*EXERCISE DESCRIPTION*: Can you rewrite every row below with "GUI agent" changed to "interface agent" and nothing else altered?

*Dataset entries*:
# # #

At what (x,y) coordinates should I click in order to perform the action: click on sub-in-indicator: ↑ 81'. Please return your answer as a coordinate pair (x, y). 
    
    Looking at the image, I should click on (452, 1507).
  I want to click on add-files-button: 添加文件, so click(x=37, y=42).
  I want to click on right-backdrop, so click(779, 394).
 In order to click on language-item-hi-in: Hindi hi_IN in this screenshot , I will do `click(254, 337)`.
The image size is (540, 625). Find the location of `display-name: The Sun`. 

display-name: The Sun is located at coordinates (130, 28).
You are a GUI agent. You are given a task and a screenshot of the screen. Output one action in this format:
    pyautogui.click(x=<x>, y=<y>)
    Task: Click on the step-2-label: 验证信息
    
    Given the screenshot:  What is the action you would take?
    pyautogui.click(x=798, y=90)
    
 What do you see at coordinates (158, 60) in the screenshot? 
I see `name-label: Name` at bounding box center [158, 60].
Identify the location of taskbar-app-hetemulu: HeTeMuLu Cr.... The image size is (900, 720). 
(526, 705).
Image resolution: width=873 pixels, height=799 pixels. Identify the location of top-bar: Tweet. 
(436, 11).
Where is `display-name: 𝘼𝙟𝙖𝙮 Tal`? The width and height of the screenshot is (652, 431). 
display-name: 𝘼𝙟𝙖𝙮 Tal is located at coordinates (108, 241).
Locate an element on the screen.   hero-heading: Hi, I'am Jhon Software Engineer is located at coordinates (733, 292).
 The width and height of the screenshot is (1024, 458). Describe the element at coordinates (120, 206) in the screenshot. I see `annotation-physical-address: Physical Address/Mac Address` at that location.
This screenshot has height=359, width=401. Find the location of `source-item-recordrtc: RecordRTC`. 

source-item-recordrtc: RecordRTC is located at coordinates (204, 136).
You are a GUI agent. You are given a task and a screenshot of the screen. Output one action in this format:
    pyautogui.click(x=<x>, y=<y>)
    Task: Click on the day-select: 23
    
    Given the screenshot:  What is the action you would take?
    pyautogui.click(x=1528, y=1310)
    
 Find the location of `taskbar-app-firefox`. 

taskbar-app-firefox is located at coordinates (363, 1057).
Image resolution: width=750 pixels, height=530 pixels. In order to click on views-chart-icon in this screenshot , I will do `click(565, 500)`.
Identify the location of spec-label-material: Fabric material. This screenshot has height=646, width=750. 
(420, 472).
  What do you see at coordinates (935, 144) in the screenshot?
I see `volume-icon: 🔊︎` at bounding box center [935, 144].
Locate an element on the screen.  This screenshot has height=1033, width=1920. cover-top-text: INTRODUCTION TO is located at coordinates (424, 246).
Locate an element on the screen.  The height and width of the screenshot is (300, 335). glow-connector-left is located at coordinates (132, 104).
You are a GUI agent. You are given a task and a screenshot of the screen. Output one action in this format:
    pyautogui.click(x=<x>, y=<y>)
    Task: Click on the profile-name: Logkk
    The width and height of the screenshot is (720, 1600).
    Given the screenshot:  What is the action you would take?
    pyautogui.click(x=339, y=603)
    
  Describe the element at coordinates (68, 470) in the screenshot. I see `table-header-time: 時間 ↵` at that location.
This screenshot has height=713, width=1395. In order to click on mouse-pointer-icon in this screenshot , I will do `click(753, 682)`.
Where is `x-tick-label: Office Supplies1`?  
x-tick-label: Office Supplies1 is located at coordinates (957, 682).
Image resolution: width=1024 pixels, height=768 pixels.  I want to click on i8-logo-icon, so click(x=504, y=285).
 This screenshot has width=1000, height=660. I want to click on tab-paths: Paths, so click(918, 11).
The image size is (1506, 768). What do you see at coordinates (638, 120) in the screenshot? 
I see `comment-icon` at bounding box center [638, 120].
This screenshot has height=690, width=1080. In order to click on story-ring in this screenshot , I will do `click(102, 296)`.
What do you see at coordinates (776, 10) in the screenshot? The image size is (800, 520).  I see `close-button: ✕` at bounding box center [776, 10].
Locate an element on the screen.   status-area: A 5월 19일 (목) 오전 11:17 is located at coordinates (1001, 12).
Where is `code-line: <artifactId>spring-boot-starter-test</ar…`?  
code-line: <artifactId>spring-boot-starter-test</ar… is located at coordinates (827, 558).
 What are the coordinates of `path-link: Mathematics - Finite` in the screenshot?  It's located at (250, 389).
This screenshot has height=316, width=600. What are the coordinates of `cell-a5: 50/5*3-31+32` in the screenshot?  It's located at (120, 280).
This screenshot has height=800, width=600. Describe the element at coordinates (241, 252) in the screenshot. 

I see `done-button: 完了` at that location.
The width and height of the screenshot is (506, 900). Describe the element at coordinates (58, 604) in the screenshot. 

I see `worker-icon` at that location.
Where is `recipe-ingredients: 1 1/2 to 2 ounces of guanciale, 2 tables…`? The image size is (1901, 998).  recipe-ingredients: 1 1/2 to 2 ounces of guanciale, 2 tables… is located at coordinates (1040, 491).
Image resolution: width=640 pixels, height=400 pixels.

# # #

*EXERCISE SOLUTION*:
At what (x,y) coordinates should I click in order to perform the action: click on sub-in-indicator: ↑ 81'. Please return your answer as a coordinate pair (x, y). 
    
    Looking at the image, I should click on (452, 1507).
  I want to click on add-files-button: 添加文件, so click(x=37, y=42).
  I want to click on right-backdrop, so click(779, 394).
 In order to click on language-item-hi-in: Hindi hi_IN in this screenshot , I will do `click(254, 337)`.
The image size is (540, 625). Find the location of `display-name: The Sun`. 

display-name: The Sun is located at coordinates (130, 28).
You are a interface agent. You are given a task and a screenshot of the screen. Output one action in this format:
    pyautogui.click(x=<x>, y=<y>)
    Task: Click on the step-2-label: 验证信息
    
    Given the screenshot:  What is the action you would take?
    pyautogui.click(x=798, y=90)
    
 What do you see at coordinates (158, 60) in the screenshot? 
I see `name-label: Name` at bounding box center [158, 60].
Identify the location of taskbar-app-hetemulu: HeTeMuLu Cr.... The image size is (900, 720). 
(526, 705).
Image resolution: width=873 pixels, height=799 pixels. Identify the location of top-bar: Tweet. 
(436, 11).
Where is `display-name: 𝘼𝙟𝙖𝙮 Tal`? The width and height of the screenshot is (652, 431). 
display-name: 𝘼𝙟𝙖𝙮 Tal is located at coordinates (108, 241).
Locate an element on the screen.   hero-heading: Hi, I'am Jhon Software Engineer is located at coordinates (733, 292).
 The width and height of the screenshot is (1024, 458). Describe the element at coordinates (120, 206) in the screenshot. I see `annotation-physical-address: Physical Address/Mac Address` at that location.
This screenshot has height=359, width=401. Find the location of `source-item-recordrtc: RecordRTC`. 

source-item-recordrtc: RecordRTC is located at coordinates (204, 136).
You are a interface agent. You are given a task and a screenshot of the screen. Output one action in this format:
    pyautogui.click(x=<x>, y=<y>)
    Task: Click on the day-select: 23
    
    Given the screenshot:  What is the action you would take?
    pyautogui.click(x=1528, y=1310)
    
 Find the location of `taskbar-app-firefox`. 

taskbar-app-firefox is located at coordinates (363, 1057).
Image resolution: width=750 pixels, height=530 pixels. In order to click on views-chart-icon in this screenshot , I will do `click(565, 500)`.
Identify the location of spec-label-material: Fabric material. This screenshot has height=646, width=750. 
(420, 472).
  What do you see at coordinates (935, 144) in the screenshot?
I see `volume-icon: 🔊︎` at bounding box center [935, 144].
Locate an element on the screen.  This screenshot has height=1033, width=1920. cover-top-text: INTRODUCTION TO is located at coordinates (424, 246).
Locate an element on the screen.  The height and width of the screenshot is (300, 335). glow-connector-left is located at coordinates (132, 104).
You are a interface agent. You are given a task and a screenshot of the screen. Output one action in this format:
    pyautogui.click(x=<x>, y=<y>)
    Task: Click on the profile-name: Logkk
    The width and height of the screenshot is (720, 1600).
    Given the screenshot:  What is the action you would take?
    pyautogui.click(x=339, y=603)
    
  Describe the element at coordinates (68, 470) in the screenshot. I see `table-header-time: 時間 ↵` at that location.
This screenshot has height=713, width=1395. In order to click on mouse-pointer-icon in this screenshot , I will do `click(753, 682)`.
Where is `x-tick-label: Office Supplies1`?  
x-tick-label: Office Supplies1 is located at coordinates (957, 682).
Image resolution: width=1024 pixels, height=768 pixels.  I want to click on i8-logo-icon, so click(x=504, y=285).
 This screenshot has width=1000, height=660. I want to click on tab-paths: Paths, so click(918, 11).
The image size is (1506, 768). What do you see at coordinates (638, 120) in the screenshot? 
I see `comment-icon` at bounding box center [638, 120].
This screenshot has height=690, width=1080. In order to click on story-ring in this screenshot , I will do `click(102, 296)`.
What do you see at coordinates (776, 10) in the screenshot? The image size is (800, 520).  I see `close-button: ✕` at bounding box center [776, 10].
Locate an element on the screen.   status-area: A 5월 19일 (목) 오전 11:17 is located at coordinates (1001, 12).
Where is `code-line: <artifactId>spring-boot-starter-test</ar…`?  
code-line: <artifactId>spring-boot-starter-test</ar… is located at coordinates (827, 558).
 What are the coordinates of `path-link: Mathematics - Finite` in the screenshot?  It's located at (250, 389).
This screenshot has height=316, width=600. What are the coordinates of `cell-a5: 50/5*3-31+32` in the screenshot?  It's located at (120, 280).
This screenshot has height=800, width=600. Describe the element at coordinates (241, 252) in the screenshot. 

I see `done-button: 完了` at that location.
The width and height of the screenshot is (506, 900). Describe the element at coordinates (58, 604) in the screenshot. 

I see `worker-icon` at that location.
Where is `recipe-ingredients: 1 1/2 to 2 ounces of guanciale, 2 tables…`? The image size is (1901, 998).  recipe-ingredients: 1 1/2 to 2 ounces of guanciale, 2 tables… is located at coordinates (1040, 491).
Image resolution: width=640 pixels, height=400 pixels.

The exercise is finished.